ASSIGNED TASK: From the line below containing "Given: Click the empty Side Band field" to the final line, print each line exactly as written. No pictures belong in the copy.

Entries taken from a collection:

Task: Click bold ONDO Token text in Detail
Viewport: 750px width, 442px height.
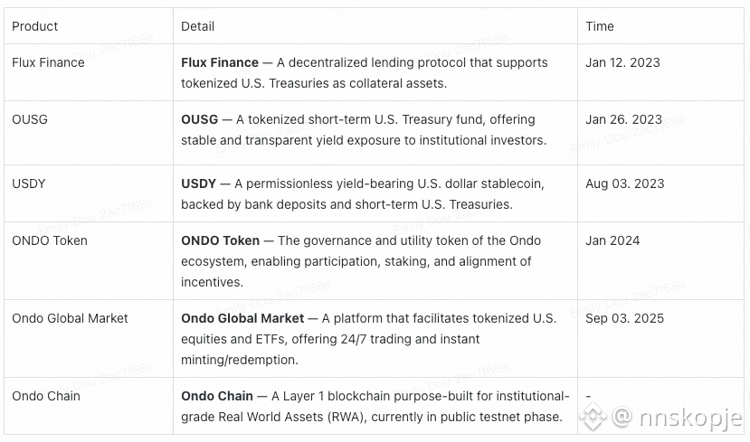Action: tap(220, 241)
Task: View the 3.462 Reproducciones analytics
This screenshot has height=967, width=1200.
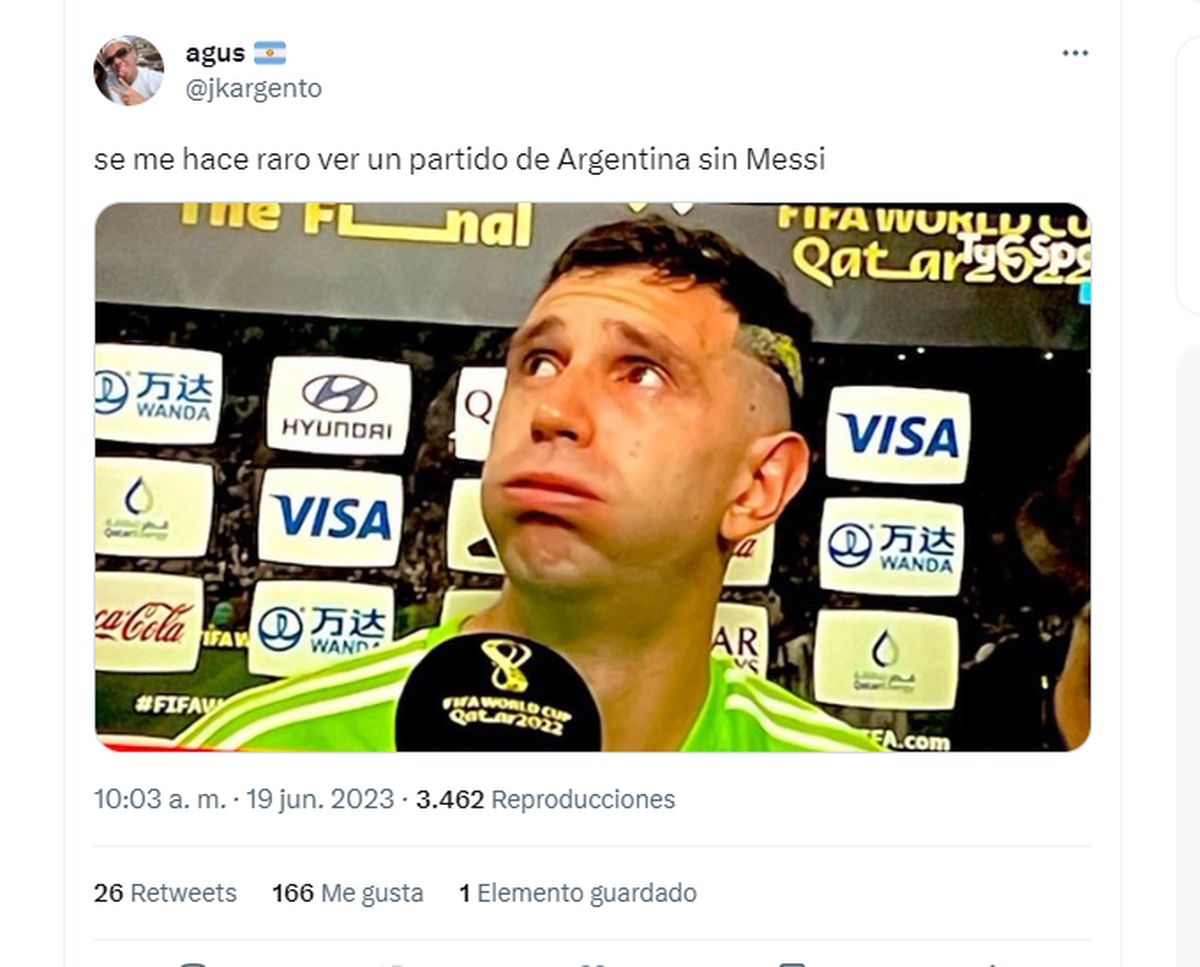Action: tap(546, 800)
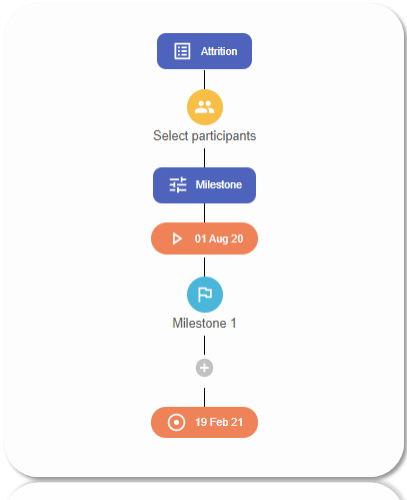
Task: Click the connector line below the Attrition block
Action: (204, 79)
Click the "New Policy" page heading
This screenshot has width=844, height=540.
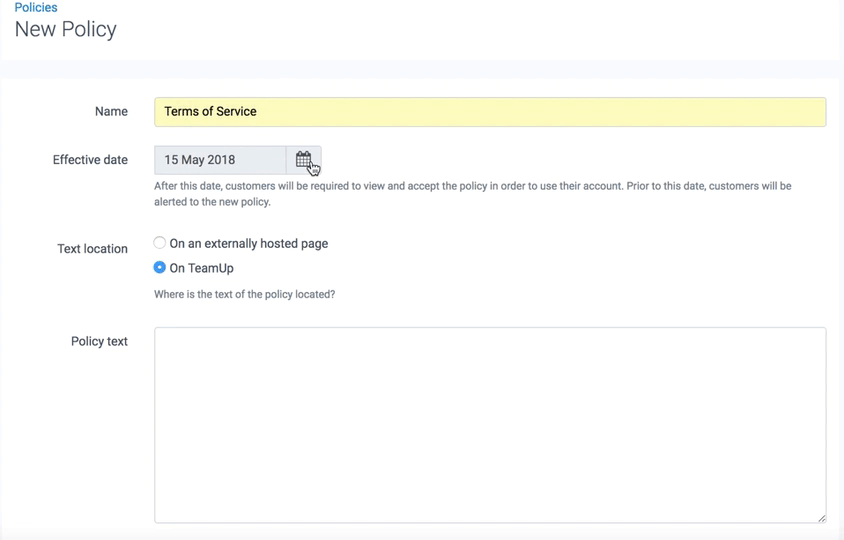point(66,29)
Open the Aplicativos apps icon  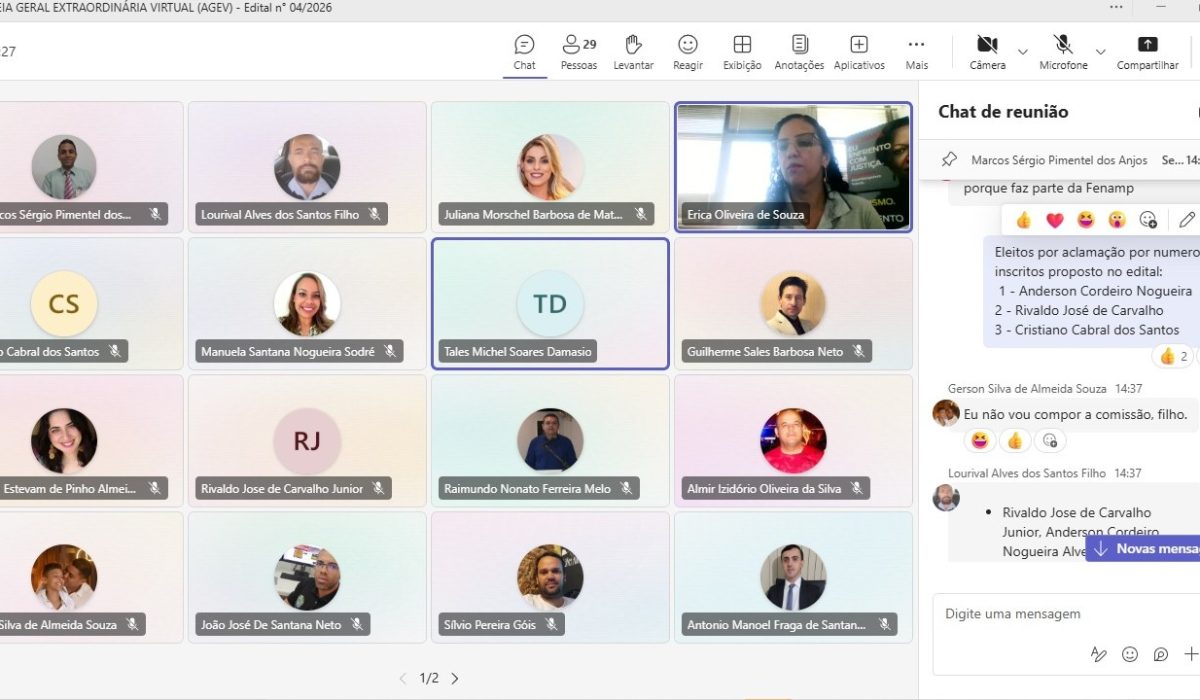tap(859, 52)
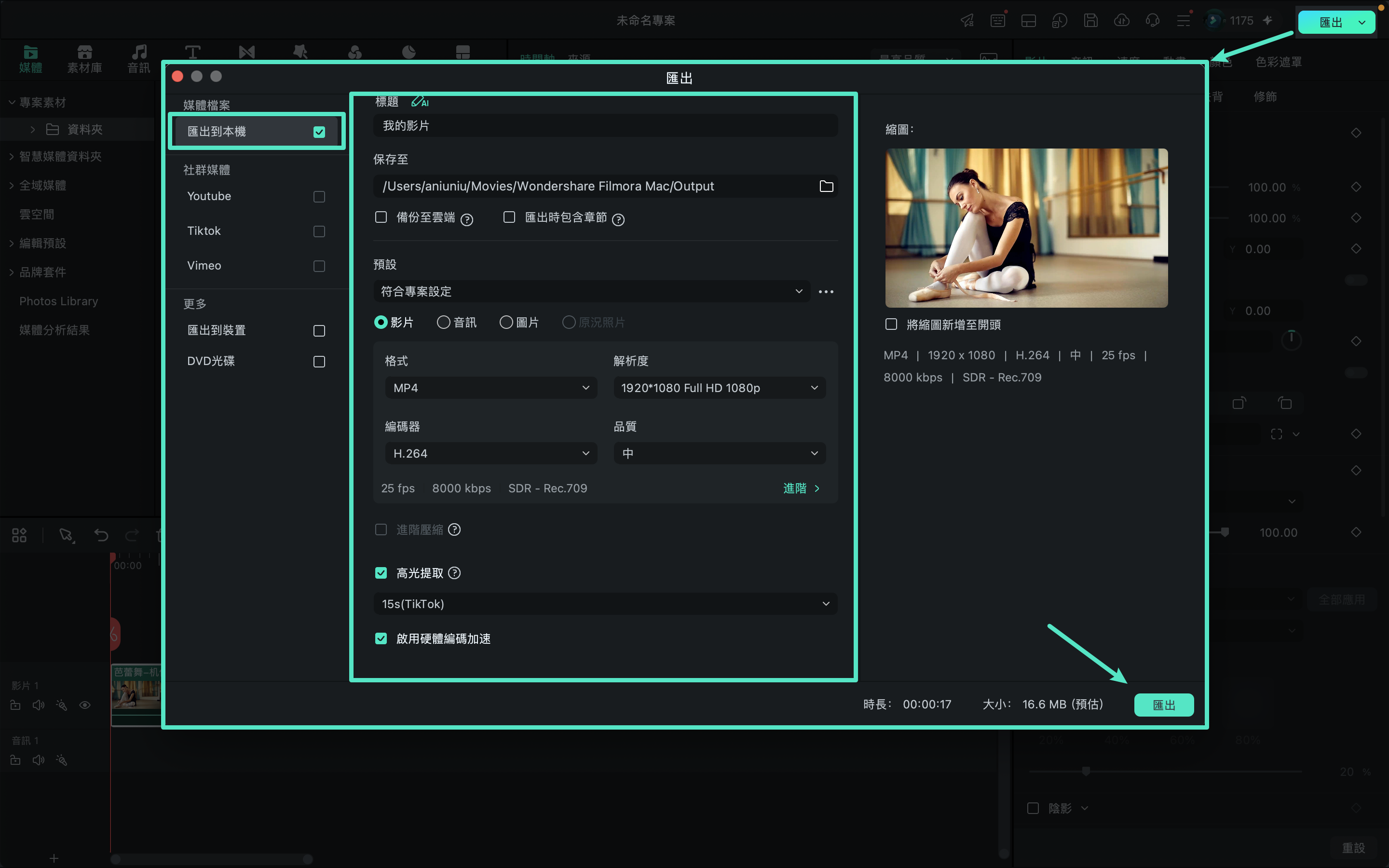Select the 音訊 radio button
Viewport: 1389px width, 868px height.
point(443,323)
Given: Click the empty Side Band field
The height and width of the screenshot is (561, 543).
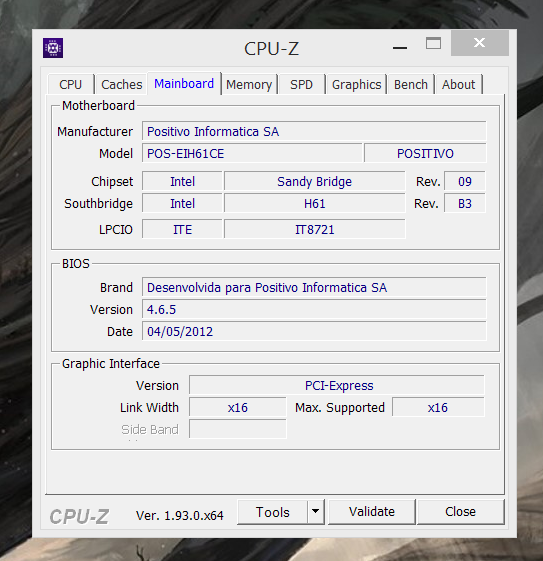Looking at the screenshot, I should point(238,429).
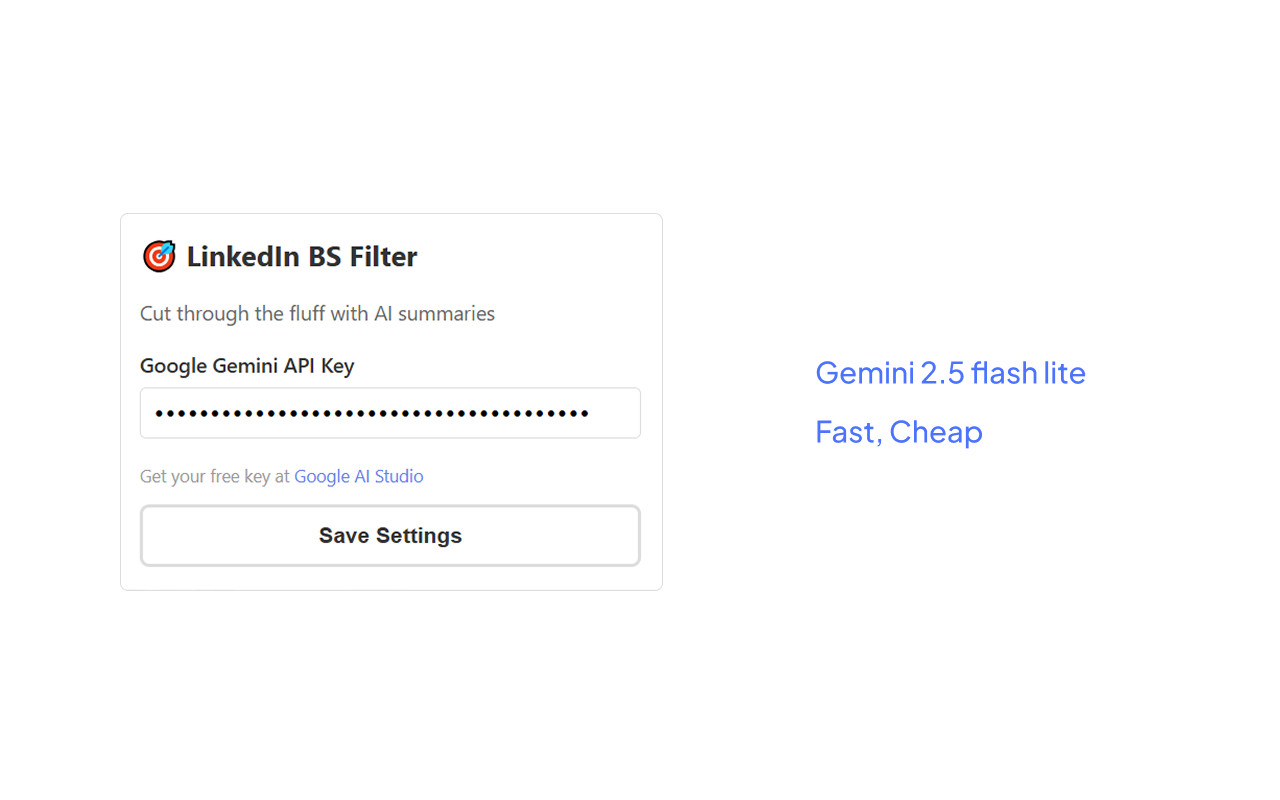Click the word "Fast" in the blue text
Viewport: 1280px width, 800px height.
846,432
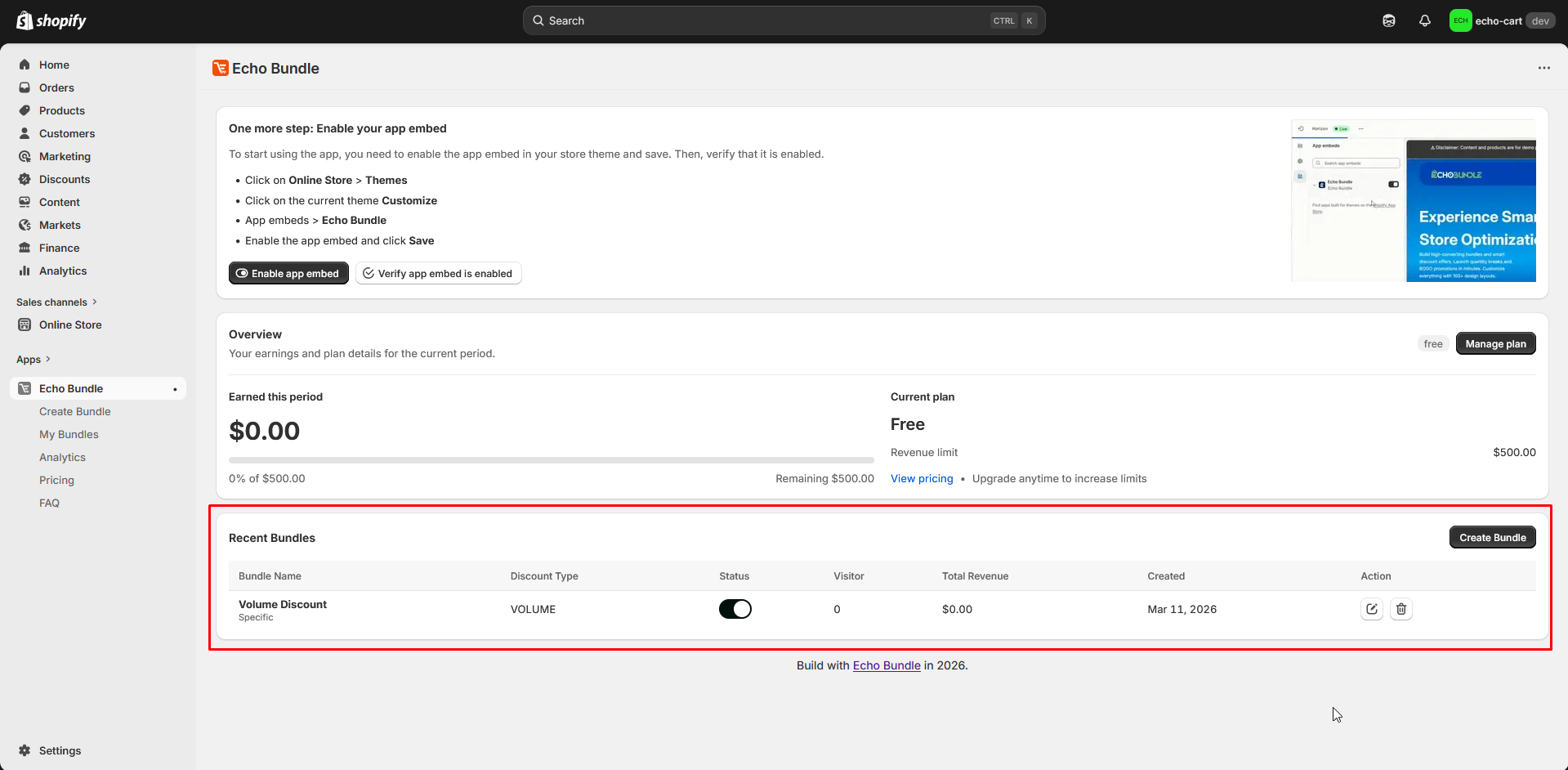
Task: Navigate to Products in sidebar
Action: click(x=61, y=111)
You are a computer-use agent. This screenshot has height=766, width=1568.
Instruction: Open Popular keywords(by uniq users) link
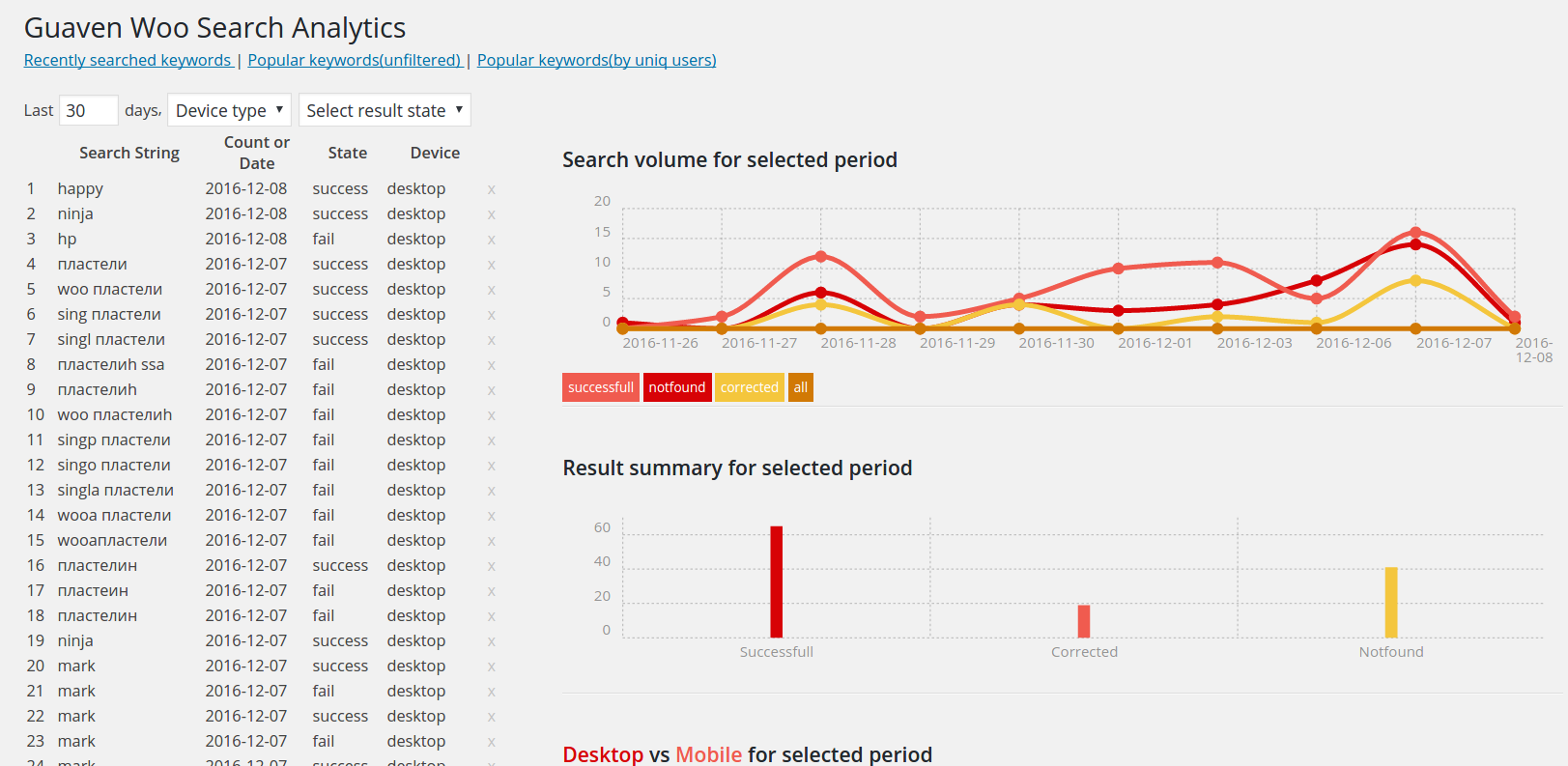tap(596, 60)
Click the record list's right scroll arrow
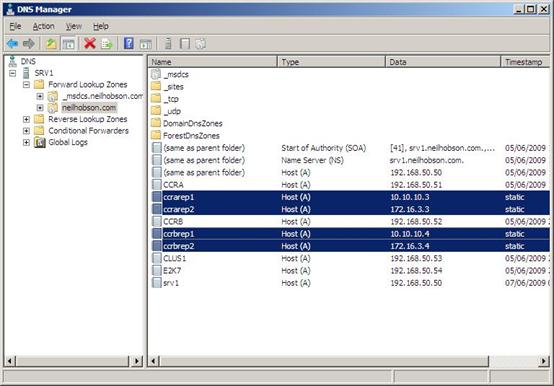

ANSWER TO THIS TASK:
Given: Click the empty Side Band field
The height and width of the screenshot is (561, 543).
Looking at the screenshot, I should point(238,429).
Click the word "Fast" in the blue text
Viewport: 1280px width, 800px height.
846,432
Task: Navigate to Products in sidebar
Action: click(x=61, y=111)
You are a computer-use agent. This screenshot has height=766, width=1568.
Instruction: Open Popular keywords(by uniq users) link
tap(596, 60)
Click the record list's right scroll arrow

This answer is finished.